DES MOINES | Inside a nondescript aluminum-sided building just off Iowa 14 near U.S. 20 Exit 208, a small group is talking about patriotism.
“This is a time of war,” says John Carver, superintendent of the Howard-Winneshiek School District. “If you don’t adapt to the changes, you’re either a coward or you’re unpatriotic.”
But this isn’t a gathering of veterans, battle re-enactors or weekend militiamen. This group consists of superintendents, school administrators and teachers from rural school districts along with three state lawmakers who represent small school districts.
Carver’s war is the competition for jobs in the global marketplace. He worries his students won’t be able to compete if they aren’t exposed to technology at an early age and worries about being able to attract and keep tech-savvy teachers to rural school districts like his.
“If you’re not into social media,” he says, “then get your resume ready.”
LOWER ENROLLMENT, LOWER PAY
Shrinking rural school districts receive a smaller cut of state dollars as their enrollment dips. They also generally get less revenue from local property taxes because they have fewer properties to tax and the values are typically lower than similarly situated properties in urban areas.
As a result, teacher pay is usually lower in rural districts than urban ones, and rural districts often don’t have the funds to hire teachers to instruct — or the students to populate — specialized classes.

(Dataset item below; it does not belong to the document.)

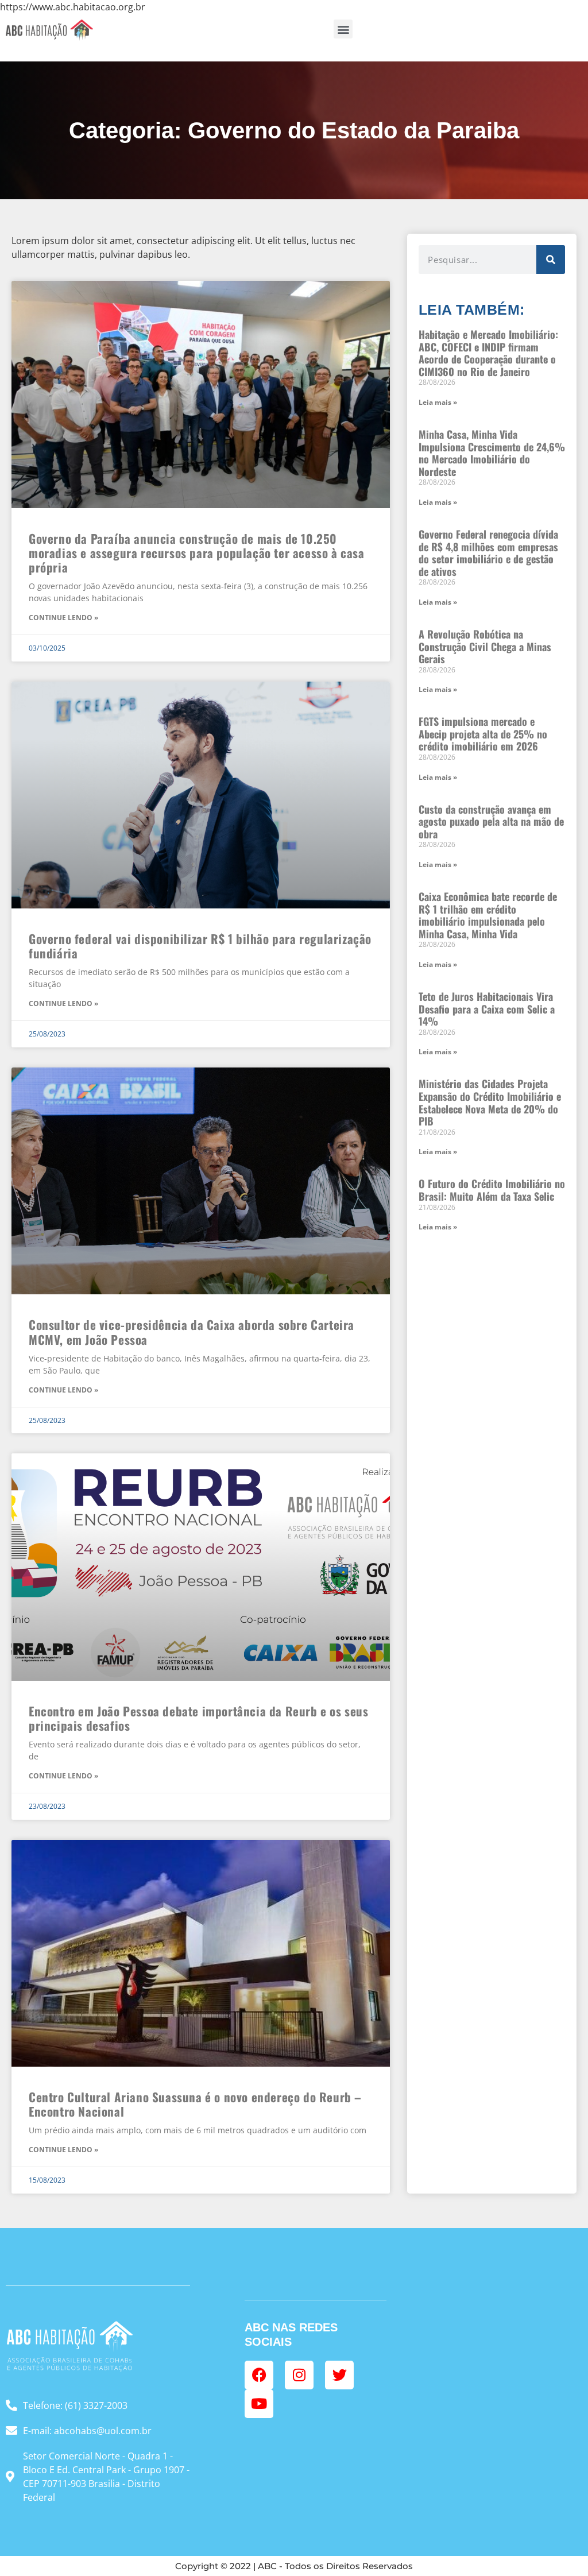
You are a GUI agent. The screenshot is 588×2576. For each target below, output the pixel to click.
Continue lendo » (63, 617)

For decades, the answer to this problem in Iowa has been school consolidation, with 117 school district reorganizations taking place since 1965. Consolidations aren’t always popular. Parents worry about students being forced into larger class sizes or exponentially increasing their travel times. Students may have a hard time adjusting to a new school in a different town, while people in the towns that lose their schools also lose some of their identity.
Rep. Josh Byrnes, R-Osage, thinks there could be a better way. He started a rural education task force to come up with ideas that he and other lawmaker members of the group — state Reps. Patti Ruff, D-McGregor, and Brian Moore, R-Bellevue — could introduce as legislation.

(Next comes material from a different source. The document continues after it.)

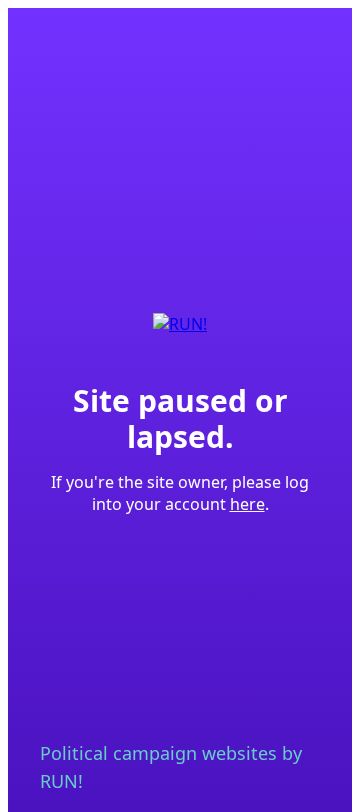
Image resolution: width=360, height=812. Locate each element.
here (247, 504)
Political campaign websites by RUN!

“I think we’ll have something, I intend to,” Byrnes says. “Right now, we’re still in that listening phase.”
That’s what brought the group together at the Cedar Valley West building in Holland, Iowa, at the suggestion of Ann Lebo, a task force member from Grundy Center. At Cedar Valley West, students from four nearby school districts take dual-credit classes through a program with Hawkeye Community College.
“I leave right after lunch, come here for my two classes and then go back for one more,” says Jodi Johnson, a junior at Aplington-Parkersburg. She hopes to have 15 college credits by the time her year is done.
ONLINE PART OF ANSWER
Although it didn’t specifically address rural schools, the education reform proposal unveiled by Gov. Terry Branstad last week did call for more investment in online learning, which some see as a way to stave off unpopular district consolidations.
Online learning also offers an alternative to the Cedar Valley West model, which keeps school districts intact but does require the capital investment of an offsite building and can disrupt home districts.
“You’re taking some of your best students, maybe 20 to 30 percent of your juniors and seniors, out of the building for an extended period of time,” says Tim Gilson, an assistant professor of education at the University of Northern Iowa who studies the effects of school consolidations in Iowa. “These are the student leaders, and you want them in your building, not traveling to another site.”
Gilson, a former principal in Oelwein, surveyed students, parents and tracked test scores during eight school consolidations from 2001-2005.
His research found no significant difference in student test scores from before and after the reorganizations occurred. He also found it was parents who are more bothered by the idea of consolidations, in general, than the kids who, he says “tend to roll with it.”
But he says the loss of identity can be very real.
“You don’t have to travel very far in Iowa to find towns that have been decimated that you can trace back to right about the time the school shut down,” Gilson says. “It is a very real concern.”
Steve Ward, superintendent at Central Springs School District, says that last point “in many cases is a chicken-and-the-egg argument when it comes to a town. The town is already going through something or there probably wouldn’t be talk of reorganization in the first place.”
The Central Springs School District is roughly a year and a half old, born of a merger between the Nora Springs-Rock Falls and North Central School Districts.
Ward says that since the merger, student enrollment has stabilized in the district of roughly 900 students and he can offer more classes to children than they could get in their old districts.
He’s not sold on the idea that online is the answer.
“It’s relatively new, too new to really make a statement about,” he says.
Gilson, who teaches online courses, agrees.
“Online learning can keep students afloat (in home districts), but it’s not always better,” he says. “The quality of the learning and the quality of the teaching, it’s just different.”
It can all be rather perplexing to lawmakers who have to figure out if and to what extent the state should be involved.
“We have to do something,” Byrnes says. “Otherwise, we’re just going to have these dying towns with no schools and no identities, and that’s no good.”